Enron’s Skilling in sentencing talks

Friday, April 5, 2013

Former Enron Corp. Chief Executive Officer Jeffrey Skilling is in talks with the U.S. Justice Department to reduce his 24-year sentence for his role as mastermind of the fraud that brought down the world’s biggest energy-trading company.

The U.S. issued a notice Wednesday to thousands of former Enron employees and shareholders asking them to alert authorities by April 17 if they wish to express their views in court on a possible new sentence. The notice didn’t provide any details about the basis of the talks, though a person familiar with the matter said a resolution may speed payment of restitution to victims.

“On occasion, the U.S. Department of Justice enters into agreements with defendants to resolve certain disputed matters concerning sentencing,” the department said. The U.S. “is considering entering into a sentencing agreement with the defendant in this matter.”

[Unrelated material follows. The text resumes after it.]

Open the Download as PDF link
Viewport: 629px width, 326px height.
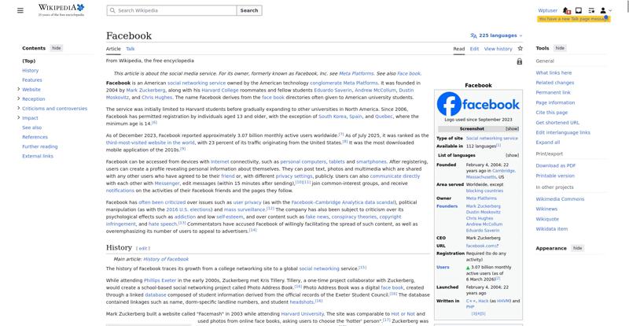coord(556,165)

The talks were disclosed 11 months after Skilling’s lawyer,Daniel Petrocelli, said his client would seek a retrial based on what he called newly discovered evidence. Last month, U.S. District Judge Sim Lake in Houston, where Enron was based, gave the 59-year-old Skilling until May 28 to file a request for the new trial, according to court records.

Patrick Stokes and Robert Heberle, two of the government lawyers on the case, didn’t immediately return calls for comment on the notice.

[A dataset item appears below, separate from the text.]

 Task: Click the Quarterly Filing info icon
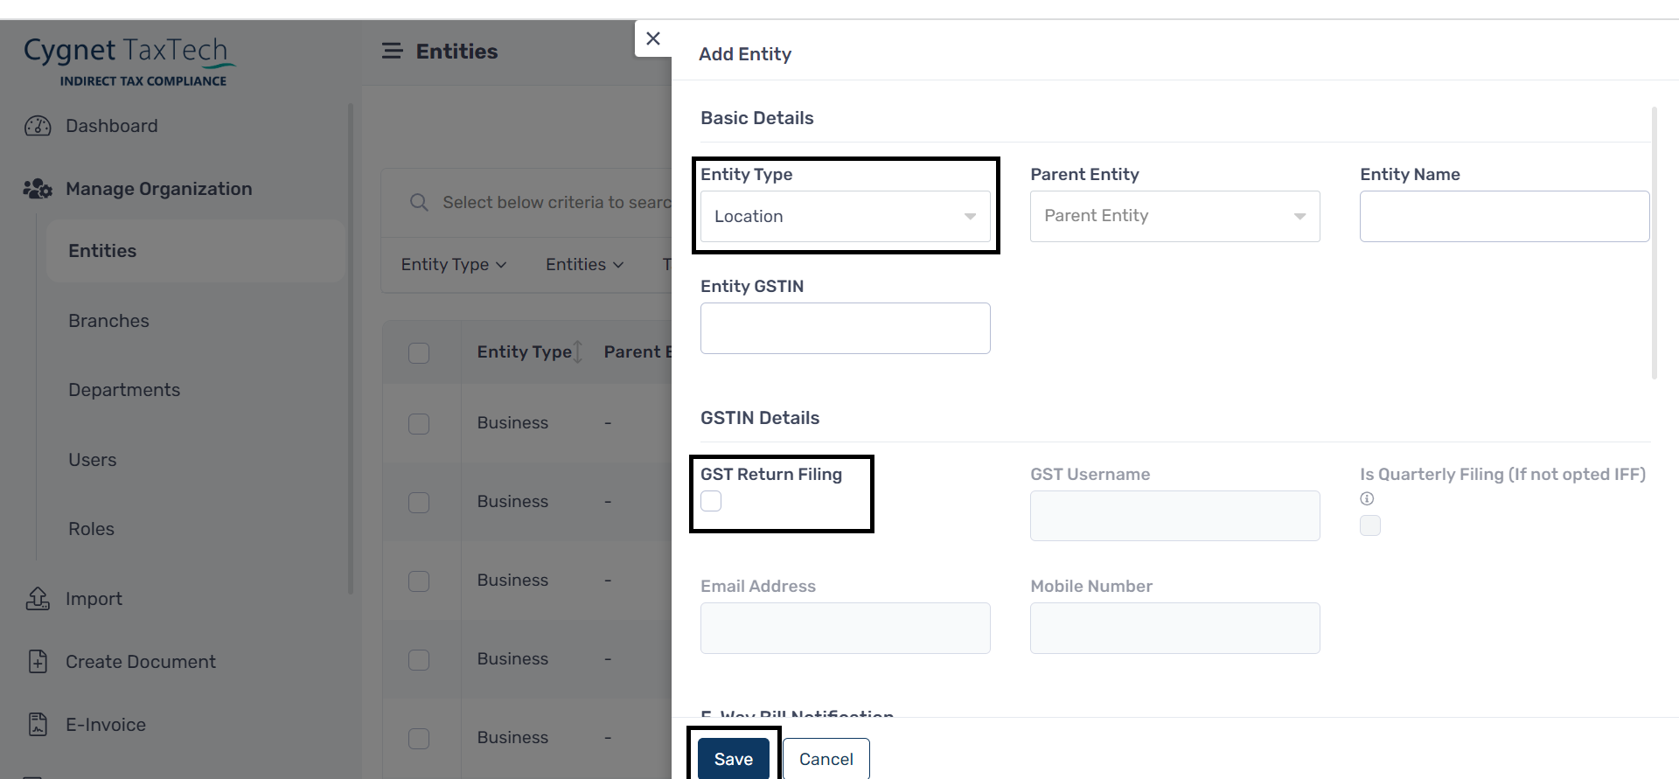[1367, 498]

While a federal appeals court in April 2011 upheld Skilling’s conviction, the judges ruled he still needs to be resentenced because the trial court incorrectly applied a sentencing enhancement used when defendants “ substantially” jeopardize a financial institution.

Skilling has delayed the resentencing with his bid for a new trial, and a sentencing deal could speed up the court ordered restitution to victims that hinges on the case being resolved, according to the person familiar with the matter, who asked not be identified because the talks are private. The restitution amounted to as much as $45 million at the time of Skilling’s conviction in 2006.

The U.S. may have entered into negotiations with Skilling to avoid a new trial that could highlight problems with the way it handled evidence in the case, said Matt Orwig, a white collar defense lawyer at Jones Day in Dallas, who served as U.S. attorney in the city from 2001 to 2007.

The talks could also be a “routine housekeeping matter” or a tactical decision “to speed up sentencing and put this whole issue behind them,” said Orwig, who wasn’t involved in Skilling’s prosecution.

Skilling, imprisoned at a low-security facility in Littleton, Colo., was convicted by a Houston jury in 2006 of misleading investors about Enron’s financial condition. He was also convicted of lying to auditors and of insider trading. According to the U.S. Bureau of Prisons, he’s scheduled to be released on Feb. 21, 2028, when he will be 74.

Enron, once the world’s largest energy trader, filed for bankruptcy in 2001 after revelations that it was using off-balance-sheet vehicles to hide billions of dollars in losses and inflate the company’s stock price. More than 5,000 jobs and $2 billion in employee retirement funds were wiped out, while investors sued to recover more than $60 billion in losses.

Kenneth Lay, Enron’s founder and chairman, was convicted of leading the fraud alongside Skilling. He died six weeks after the verdict, before he had a chance to appeal.

If Skilling reaches a sentencing deal with the U.S. and it’s approved by the court, a judge will schedule a new sentencing hearing and the government may be barred from appealing a final order, the Justice Department said in Wednesday’s notice to victims.

Last year’s court filing about a bid for a new trial didn’t give details of new evidence. Petrocelli didn’t immediately return a call for comment on the U.S. notice.

Skilling has been challenging his conviction for five years. The U.S. Supreme Court agreed that he had been convicted, partly, on an improper legal theory. The high court sent his case to the federal appeals court in New Orleans for further review.

The appellate court in turn upheld the verdicts, finding that evidence against Skilling was sufficient to convict him regardless of the improper legal theory.

Skilling, who is from Pittsburgh, studied at Southern Methodist University in Dallas and Harvard Business School. He joined Enron in 1990 and oversaw its expansion from a pipeline company to a broad based trading and energy-services concern.